_Task instructions_
Set down, unchanged, the line with "Where should I" and everything after it through the last line of the data.

↓↓↓

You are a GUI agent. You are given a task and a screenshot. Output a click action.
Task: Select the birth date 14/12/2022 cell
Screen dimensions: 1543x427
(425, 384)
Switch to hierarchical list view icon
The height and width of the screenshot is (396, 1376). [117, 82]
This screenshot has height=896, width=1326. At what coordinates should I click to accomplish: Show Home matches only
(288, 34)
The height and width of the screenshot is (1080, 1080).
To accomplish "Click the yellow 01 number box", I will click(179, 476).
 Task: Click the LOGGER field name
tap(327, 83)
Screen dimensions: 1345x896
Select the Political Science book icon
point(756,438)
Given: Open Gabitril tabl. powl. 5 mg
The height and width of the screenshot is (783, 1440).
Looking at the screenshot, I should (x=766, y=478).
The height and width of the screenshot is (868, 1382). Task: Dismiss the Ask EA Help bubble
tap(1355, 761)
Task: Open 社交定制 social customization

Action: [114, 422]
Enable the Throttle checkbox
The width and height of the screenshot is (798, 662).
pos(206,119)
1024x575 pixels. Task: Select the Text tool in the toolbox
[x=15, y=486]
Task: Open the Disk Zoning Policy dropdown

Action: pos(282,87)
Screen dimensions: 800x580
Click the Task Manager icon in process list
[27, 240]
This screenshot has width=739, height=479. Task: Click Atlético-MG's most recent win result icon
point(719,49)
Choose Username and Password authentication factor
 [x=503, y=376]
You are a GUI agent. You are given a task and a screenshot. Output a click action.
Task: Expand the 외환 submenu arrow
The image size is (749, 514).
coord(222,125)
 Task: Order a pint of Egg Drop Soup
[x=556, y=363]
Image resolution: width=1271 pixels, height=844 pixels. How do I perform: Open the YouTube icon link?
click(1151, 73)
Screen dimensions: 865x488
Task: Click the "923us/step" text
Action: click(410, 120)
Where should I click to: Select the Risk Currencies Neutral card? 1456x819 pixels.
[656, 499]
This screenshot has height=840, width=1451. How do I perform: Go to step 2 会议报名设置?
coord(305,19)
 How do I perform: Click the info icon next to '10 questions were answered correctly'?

↑↑↑

_Output for this exercise_
Where should I click to: Select the Risk Currencies Neutral card? 1456x819 pixels.
[656, 499]
This screenshot has height=840, width=1451. How do I perform: Go to step 2 会议报名设置?
coord(305,19)
 How do I perform: Click the info icon next to '10 questions were answered correctly'?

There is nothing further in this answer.